Other way is done chemically linking the DNA to a molecule that will bind to special cell receptors. Once bound to these receptors, the curative DNA are swallowed up by the cell membrane and passed into the interior of the target cell.


It is not always successful yet disease can be eradicated for a person and their future offspring, so it is a remedy not just one generation but also in succeeding generations. . For example, a baby just born can undergo gene therapy in the womb to remove the breast cancer gene, as both parents had strong family histories of the cancer. As a result, unless the child is exposed to lots of carcinogens, child has no chance of developing the cancer. This is one of many cases where a genetic illness has been virtually eradicated.

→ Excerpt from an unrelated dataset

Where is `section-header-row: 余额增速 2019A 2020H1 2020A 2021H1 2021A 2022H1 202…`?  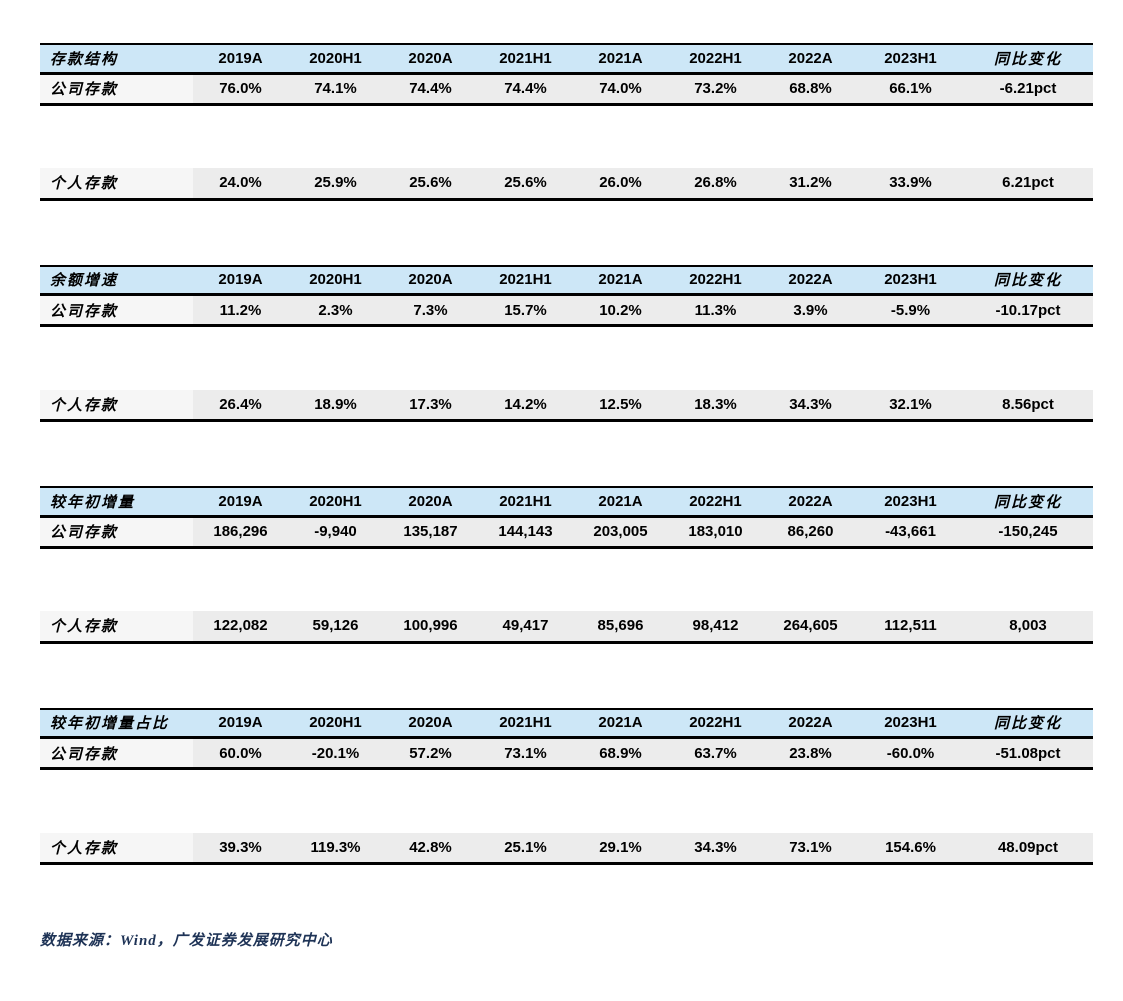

Gene therapy has the potential to eliminate and prevent hereditary diseases such as cystic fibrosis and is a possible cure for heart disease, AIDS and cancer. Genetic disease can be cured by replacing non-functional gene with a functional one. This may give someone a chance of normal life.

Gene therapy can 'silence' a gene. In the case of someone with HIV, which had not yet developed into AIDS, scientists could save them the pain and suffering of the disease by using gene therapy to 'silence' the disease before its onset.


• Short-lived nature of gene therapy which makes the patients to undergo multiple rounds of gene therapy.
• Immune response is of stimulated that reduces gene therapy effectiveness which is always a potential risk.
• Problems with viral vectors - Viruses, which is used as vehicles in most gene therapy present a variety of potential problems to the patient --toxicity, immune and inflammatory responses, and gene control and targeting issues. In addition, there is always the fear that the viral vector, once inside the patient, may recover its ability to cause disease.
• Multigene disorders, such as heart disease, high blood pressure, Alzheimer's disease, arthritis, and diabetes, are caused by the combined effects of variations in many genes. Multigame disorders such as these would be especially difficult to treat effectively using gene therapy.
• Also, there are a few side effects. These include nausea and temporary drowsiness.
• For the diagnosis of disease in a fetus or embryo before it is born prenatal testing is performed. If an unborn carries any defective gene then their parent's definitely want to abort this child this may increase number of abortions. This is major disadvantage of gene therapy. This creates many ethical problems.


As gene therapy is uprising in the field of medicine. In the near future, every genetic disease will have gene therapy as its treatment. Gene therapy could be last cure for every genetic disease. Overcoming all its hurdles it would change our lives forever.

About Author / Additional Info:
I have done biotech in my under graduation and it interests me still.